Regarding claim 12, Wang in view of Moghimi, and further in view of Yoshioka discloses: The method of claim 1, 
Wang further discloses: wherein the preceding audio data segment is obtained from an audio data buffer. ([col. 2, lines 65-68, col. 3, lines 1-6] The device, recognizing the wakeword “Alexa” would understand the subsequent audio (in this example, “play some music”) to include a command of some sort and would send audio data corresponding to that subsequent audio (as well as potentially to the wakeword and some buffered audio prior to the wakeword) to a remote device (or maintain it locally) to perform speech processing on that audio to determine what the command is for execution.  Also see Fig. 14, Buffer (702))

Regarding claim 13, Wang in view of Moghimi, and further in view of Yoshioka discloses: The method of claim 12, 
Yoshioka further discloses: wherein the preceding audio data segment captures ambient noise of an environment of the computing device of the user. ([0031] The audio received from nearby devices will have an audio signature based on a combination of ambient noise and/or any sound generated near the device.  A buffer is also disclosed in [0066])
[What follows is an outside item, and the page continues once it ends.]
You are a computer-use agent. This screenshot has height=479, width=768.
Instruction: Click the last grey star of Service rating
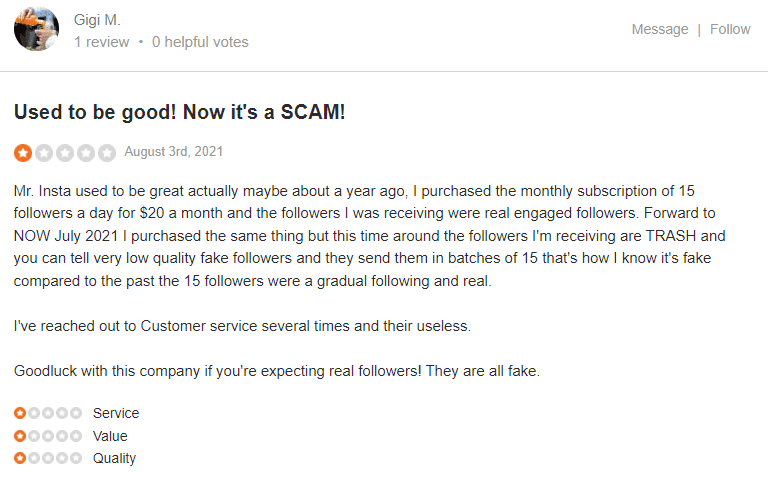pyautogui.click(x=76, y=413)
Regarding claim 14, Wang in view of Moghimi, and further in view of Yoshioka discloses: The method of claim 1, 
Yoshioka further discloses: The method of claim 1, wherein the one or more processors are executed locally at the computing device of the user. ([0024] The functions or algorithms described herein may be implemented in software in one embodiment. The software may consist of computer executable instructions stored on computer readable media or computer readable storage device such as one or more non-transitory memories or other type of hardware-based storage devices, either local or networked. Further, such functions correspond to modules, which may be software, hardware, firmware or any combination thereof. Multiple functions may be performed in one or more modules as desired, and the embodiments described are merely examples. The software may be executed on a digital signal processor, ASIC, microprocessor, or other type of processor operating on a computer system, such as a personal computer, server or other computer system, turning such computer system into a specifically programmed machine.)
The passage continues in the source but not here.